Required work: Below are records; work out how many of their lines contain the word "Choose" and reply with the number only.

Data to process:

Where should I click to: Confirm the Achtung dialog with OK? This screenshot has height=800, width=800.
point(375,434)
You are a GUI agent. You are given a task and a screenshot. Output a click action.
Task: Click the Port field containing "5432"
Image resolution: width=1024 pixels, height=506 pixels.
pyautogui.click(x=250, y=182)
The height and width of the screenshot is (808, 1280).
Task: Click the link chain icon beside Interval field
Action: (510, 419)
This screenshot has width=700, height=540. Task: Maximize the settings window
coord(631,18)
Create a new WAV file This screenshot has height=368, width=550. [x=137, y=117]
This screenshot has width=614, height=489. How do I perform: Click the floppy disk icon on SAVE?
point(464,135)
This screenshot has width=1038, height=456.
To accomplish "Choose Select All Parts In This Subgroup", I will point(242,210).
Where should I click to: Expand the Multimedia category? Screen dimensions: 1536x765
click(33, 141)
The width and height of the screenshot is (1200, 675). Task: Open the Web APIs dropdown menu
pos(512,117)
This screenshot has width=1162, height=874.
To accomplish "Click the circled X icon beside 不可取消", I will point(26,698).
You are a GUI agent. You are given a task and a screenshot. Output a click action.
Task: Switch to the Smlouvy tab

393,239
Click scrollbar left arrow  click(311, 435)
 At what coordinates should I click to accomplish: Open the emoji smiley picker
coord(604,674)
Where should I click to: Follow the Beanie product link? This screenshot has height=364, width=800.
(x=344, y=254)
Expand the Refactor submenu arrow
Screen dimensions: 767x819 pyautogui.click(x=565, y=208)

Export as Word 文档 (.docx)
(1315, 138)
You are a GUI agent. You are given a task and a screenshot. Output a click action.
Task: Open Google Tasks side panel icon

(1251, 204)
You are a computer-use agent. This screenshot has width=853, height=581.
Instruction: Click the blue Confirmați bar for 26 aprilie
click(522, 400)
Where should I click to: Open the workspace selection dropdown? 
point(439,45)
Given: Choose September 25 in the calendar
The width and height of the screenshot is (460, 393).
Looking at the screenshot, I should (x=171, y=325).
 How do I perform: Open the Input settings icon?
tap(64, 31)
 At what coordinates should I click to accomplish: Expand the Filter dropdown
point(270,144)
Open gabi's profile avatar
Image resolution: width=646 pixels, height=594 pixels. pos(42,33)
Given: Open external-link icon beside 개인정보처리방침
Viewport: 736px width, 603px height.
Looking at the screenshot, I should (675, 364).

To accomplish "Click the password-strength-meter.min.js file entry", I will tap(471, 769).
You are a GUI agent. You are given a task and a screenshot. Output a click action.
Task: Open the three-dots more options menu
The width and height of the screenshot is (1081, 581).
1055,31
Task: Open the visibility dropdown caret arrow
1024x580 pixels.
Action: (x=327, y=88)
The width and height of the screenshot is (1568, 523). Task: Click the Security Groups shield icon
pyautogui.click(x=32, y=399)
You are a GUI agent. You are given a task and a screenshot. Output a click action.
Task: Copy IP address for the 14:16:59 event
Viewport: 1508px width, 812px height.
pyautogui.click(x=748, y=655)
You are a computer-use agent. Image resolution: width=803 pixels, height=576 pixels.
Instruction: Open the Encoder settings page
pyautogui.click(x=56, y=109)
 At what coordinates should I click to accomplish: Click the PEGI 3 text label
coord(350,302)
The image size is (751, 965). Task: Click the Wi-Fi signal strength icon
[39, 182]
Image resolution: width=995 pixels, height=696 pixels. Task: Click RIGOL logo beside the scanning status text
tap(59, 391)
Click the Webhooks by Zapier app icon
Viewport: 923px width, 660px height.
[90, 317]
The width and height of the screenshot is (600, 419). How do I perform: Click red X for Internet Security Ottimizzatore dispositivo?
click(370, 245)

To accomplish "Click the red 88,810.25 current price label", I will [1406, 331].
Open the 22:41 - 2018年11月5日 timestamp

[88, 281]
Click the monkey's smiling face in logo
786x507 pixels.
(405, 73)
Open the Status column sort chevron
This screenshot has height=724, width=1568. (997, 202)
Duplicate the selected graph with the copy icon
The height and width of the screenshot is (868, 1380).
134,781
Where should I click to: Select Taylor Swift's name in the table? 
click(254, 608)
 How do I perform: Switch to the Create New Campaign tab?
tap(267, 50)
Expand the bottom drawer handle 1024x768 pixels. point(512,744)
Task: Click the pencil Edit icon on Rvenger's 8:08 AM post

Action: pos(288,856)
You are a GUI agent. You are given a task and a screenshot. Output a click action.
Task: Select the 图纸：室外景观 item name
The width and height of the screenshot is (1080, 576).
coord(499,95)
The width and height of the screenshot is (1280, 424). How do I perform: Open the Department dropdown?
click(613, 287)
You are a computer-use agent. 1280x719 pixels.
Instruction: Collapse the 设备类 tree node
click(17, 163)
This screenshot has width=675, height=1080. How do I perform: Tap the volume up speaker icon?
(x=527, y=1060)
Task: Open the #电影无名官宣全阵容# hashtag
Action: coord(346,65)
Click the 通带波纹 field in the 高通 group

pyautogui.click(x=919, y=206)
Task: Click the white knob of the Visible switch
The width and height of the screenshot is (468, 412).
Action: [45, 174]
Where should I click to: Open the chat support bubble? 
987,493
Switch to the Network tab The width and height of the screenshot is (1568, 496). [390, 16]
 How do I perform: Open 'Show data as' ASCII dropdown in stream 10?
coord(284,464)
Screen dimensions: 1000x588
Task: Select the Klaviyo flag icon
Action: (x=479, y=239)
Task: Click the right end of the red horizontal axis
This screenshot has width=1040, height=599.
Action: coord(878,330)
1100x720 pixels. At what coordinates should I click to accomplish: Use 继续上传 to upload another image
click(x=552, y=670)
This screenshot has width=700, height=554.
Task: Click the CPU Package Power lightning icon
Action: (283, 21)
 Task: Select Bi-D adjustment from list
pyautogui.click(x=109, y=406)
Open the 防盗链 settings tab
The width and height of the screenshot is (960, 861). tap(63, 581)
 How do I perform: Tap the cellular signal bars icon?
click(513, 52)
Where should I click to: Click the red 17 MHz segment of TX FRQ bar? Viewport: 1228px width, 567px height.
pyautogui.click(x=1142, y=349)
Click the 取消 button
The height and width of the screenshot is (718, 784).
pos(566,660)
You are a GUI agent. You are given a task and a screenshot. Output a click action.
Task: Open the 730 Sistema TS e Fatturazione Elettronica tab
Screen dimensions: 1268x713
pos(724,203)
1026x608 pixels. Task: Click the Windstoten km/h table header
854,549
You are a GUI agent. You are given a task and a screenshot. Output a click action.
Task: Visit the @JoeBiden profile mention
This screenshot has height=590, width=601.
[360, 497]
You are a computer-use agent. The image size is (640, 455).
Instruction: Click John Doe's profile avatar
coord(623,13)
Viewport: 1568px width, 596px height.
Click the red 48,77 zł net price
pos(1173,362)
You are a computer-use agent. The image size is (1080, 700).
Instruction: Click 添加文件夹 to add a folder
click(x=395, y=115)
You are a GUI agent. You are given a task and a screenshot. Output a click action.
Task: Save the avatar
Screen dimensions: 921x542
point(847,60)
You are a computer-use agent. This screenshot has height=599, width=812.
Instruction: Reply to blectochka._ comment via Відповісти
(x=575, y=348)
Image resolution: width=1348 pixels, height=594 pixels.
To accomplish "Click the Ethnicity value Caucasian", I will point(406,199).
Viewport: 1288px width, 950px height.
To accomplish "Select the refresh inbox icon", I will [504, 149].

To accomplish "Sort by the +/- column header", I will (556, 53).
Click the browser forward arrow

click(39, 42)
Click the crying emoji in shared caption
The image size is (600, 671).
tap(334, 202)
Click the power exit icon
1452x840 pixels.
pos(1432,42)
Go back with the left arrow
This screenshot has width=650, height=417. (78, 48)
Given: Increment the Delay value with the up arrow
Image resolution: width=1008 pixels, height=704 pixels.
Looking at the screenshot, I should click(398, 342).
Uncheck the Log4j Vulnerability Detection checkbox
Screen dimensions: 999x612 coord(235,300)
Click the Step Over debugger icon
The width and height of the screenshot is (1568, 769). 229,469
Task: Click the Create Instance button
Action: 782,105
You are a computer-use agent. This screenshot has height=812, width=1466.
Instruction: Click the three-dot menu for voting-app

Task response: 2